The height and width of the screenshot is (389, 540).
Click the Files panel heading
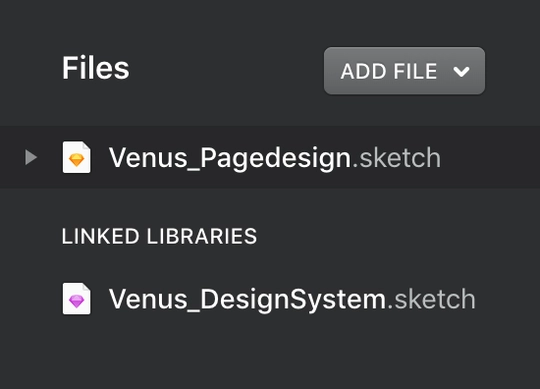click(96, 68)
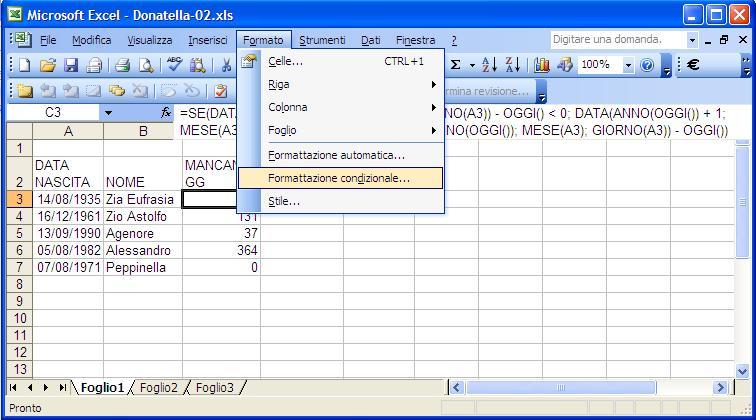Open Print Preview from the toolbar

146,65
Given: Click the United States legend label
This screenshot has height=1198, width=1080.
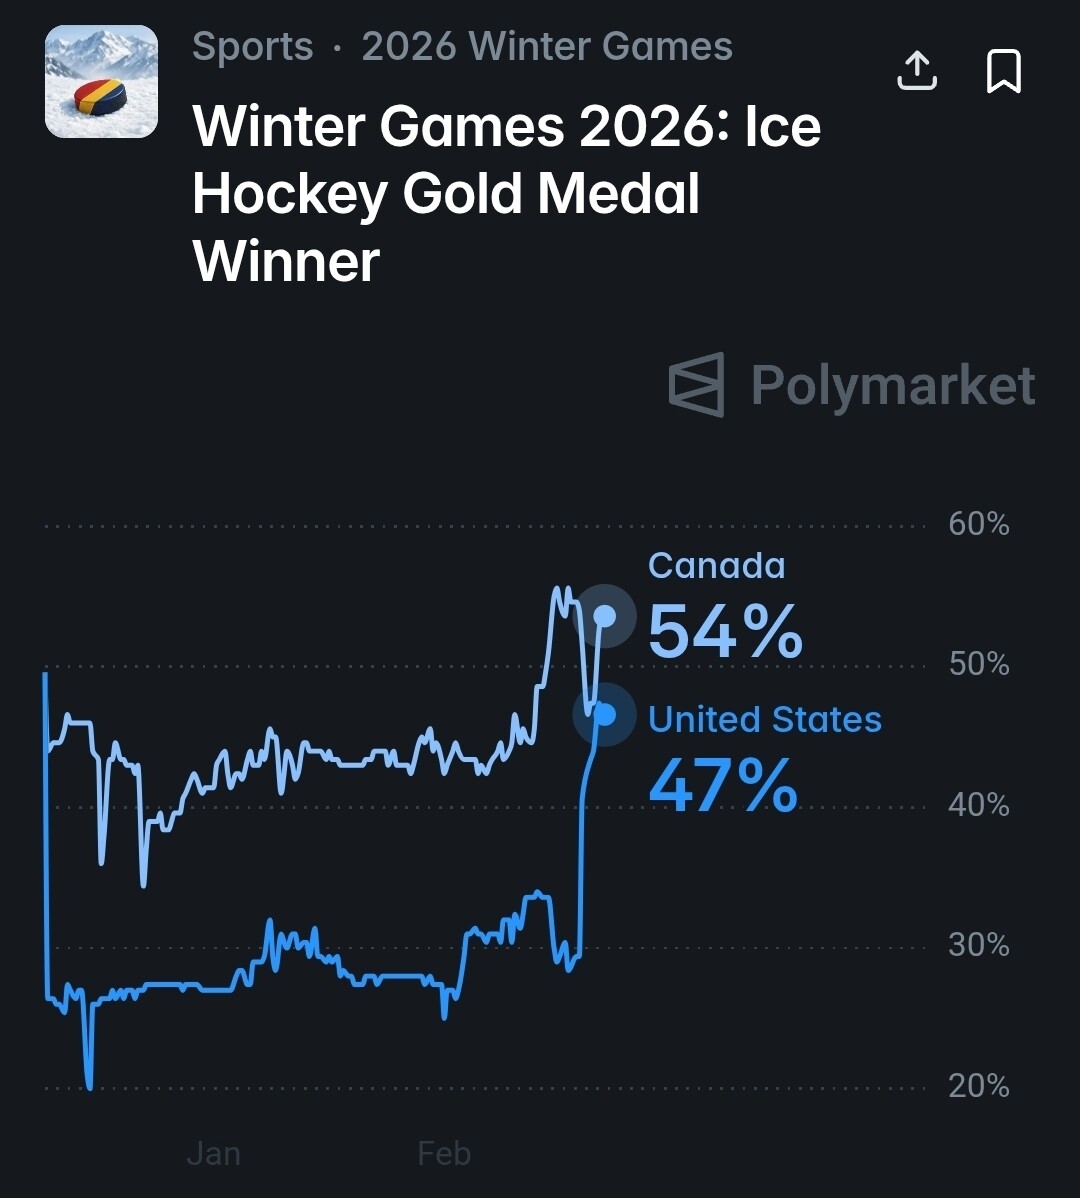Looking at the screenshot, I should click(x=764, y=719).
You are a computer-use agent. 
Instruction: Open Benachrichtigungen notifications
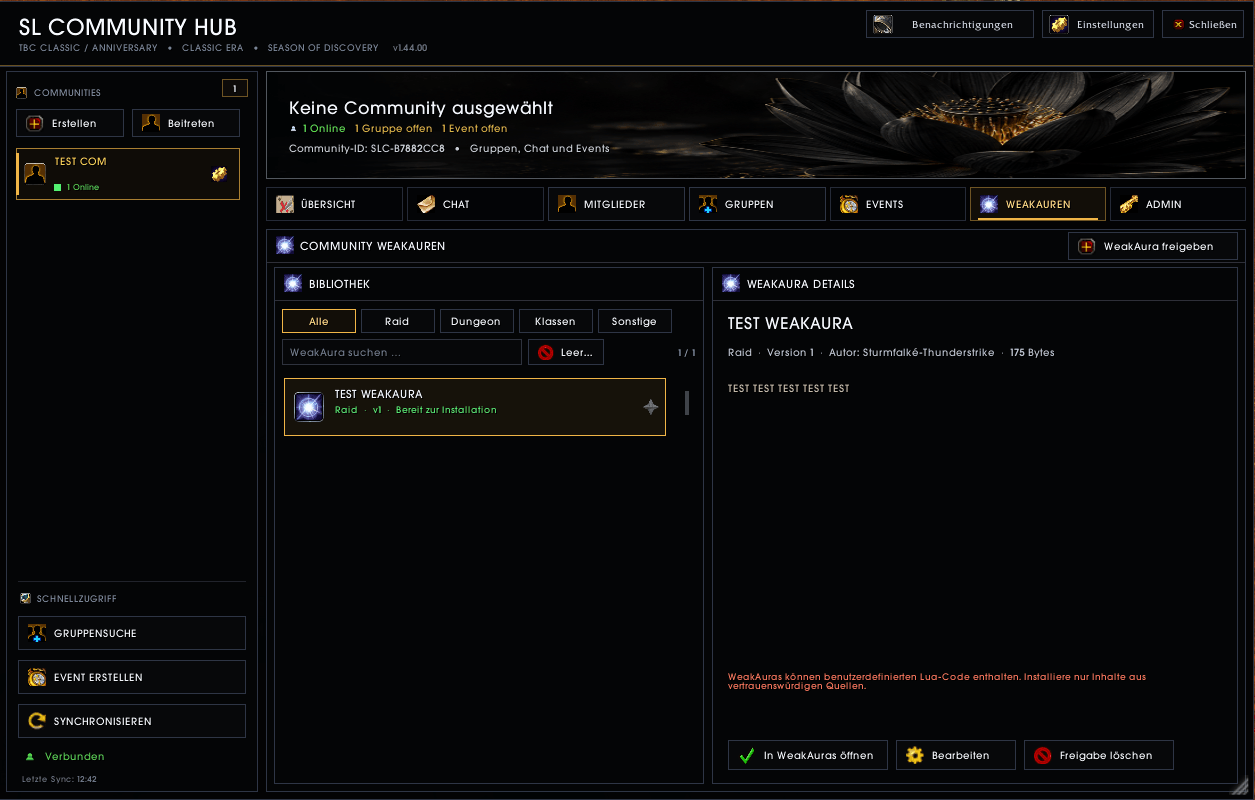(950, 24)
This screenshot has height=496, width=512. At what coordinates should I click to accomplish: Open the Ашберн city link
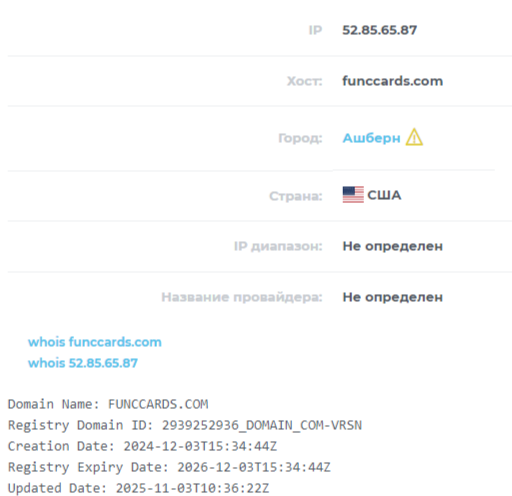(371, 138)
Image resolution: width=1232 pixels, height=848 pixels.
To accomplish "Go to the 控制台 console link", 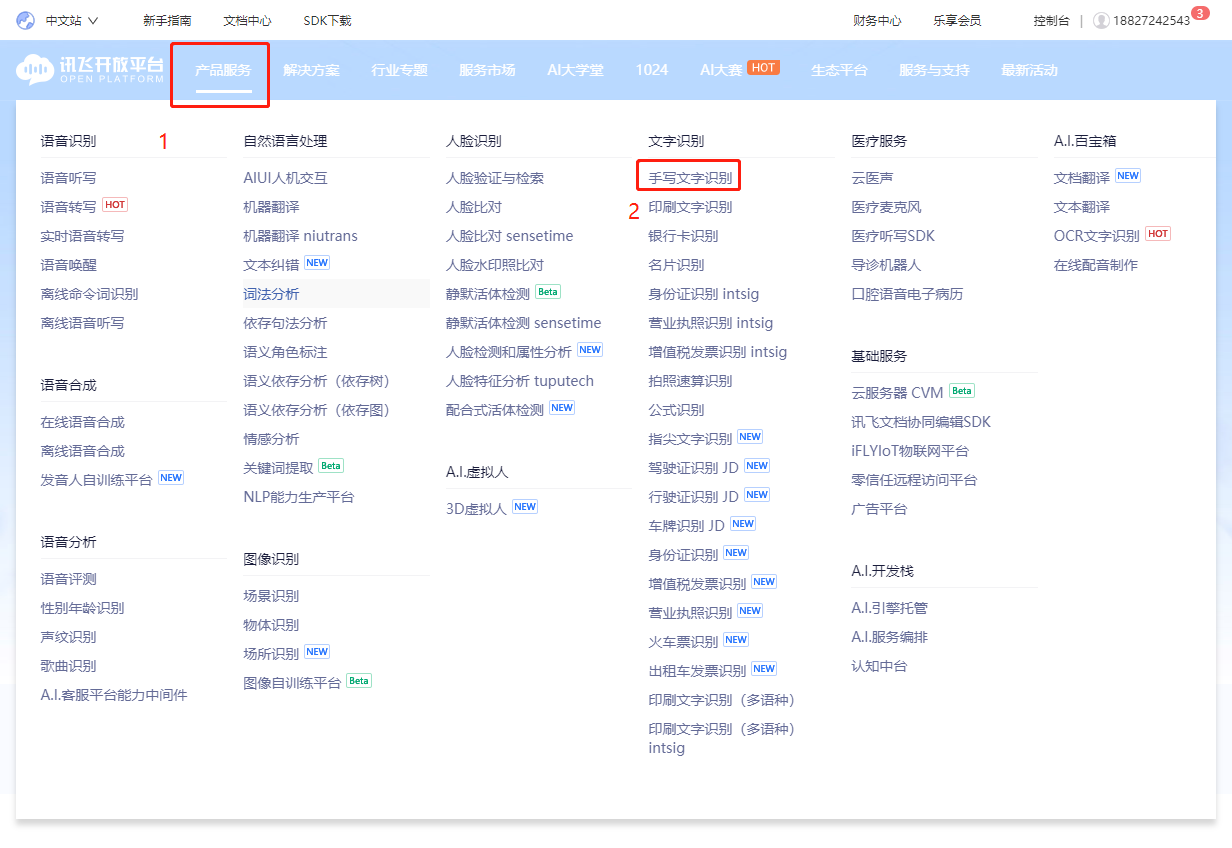I will pos(1052,20).
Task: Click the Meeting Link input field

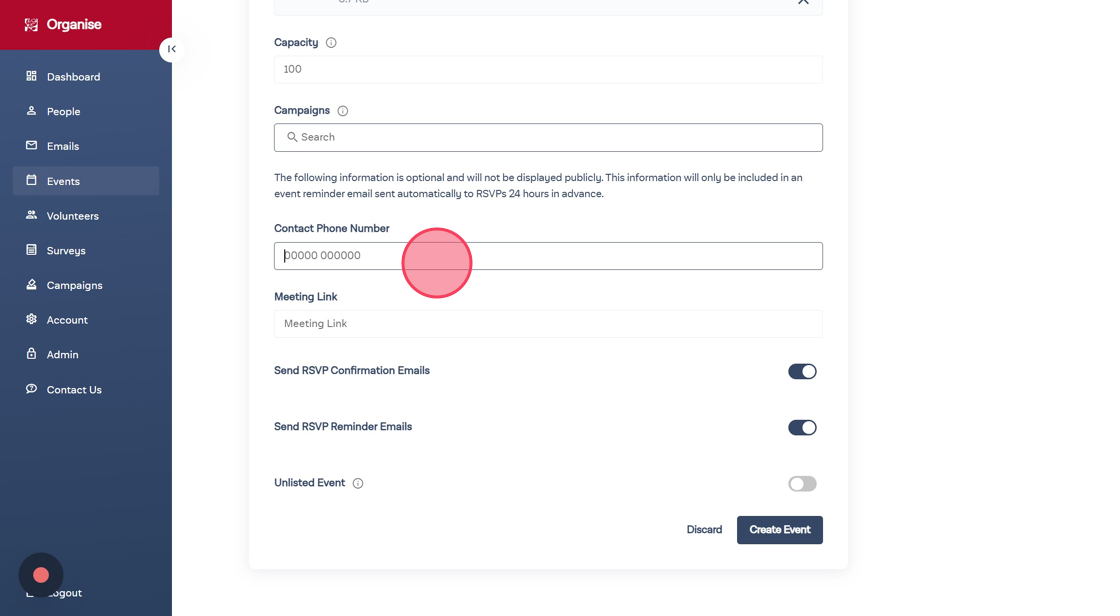Action: pos(548,324)
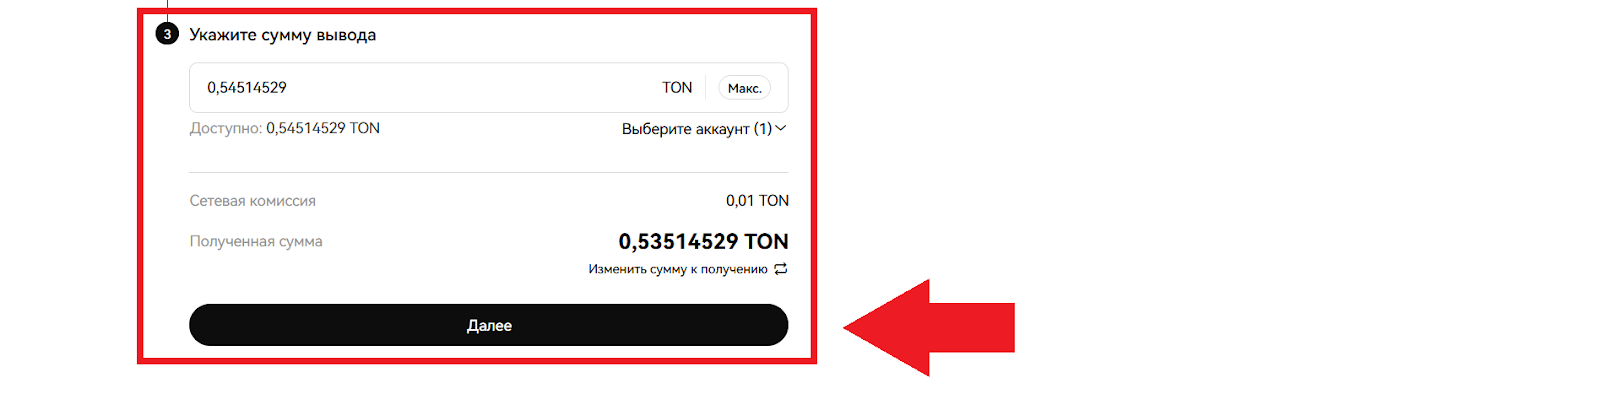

__________________________________________________

Copy the records above from the first line through the line containing "You are a computer-use agent.", both included, and leave out any pictures.

The height and width of the screenshot is (389, 540).
Click the Files panel heading
click(96, 68)
Open Print Preview from the toolbar

146,65
Given: Click the United States legend label
This screenshot has height=1198, width=1080.
Looking at the screenshot, I should click(x=764, y=719).
You are a computer-use agent. 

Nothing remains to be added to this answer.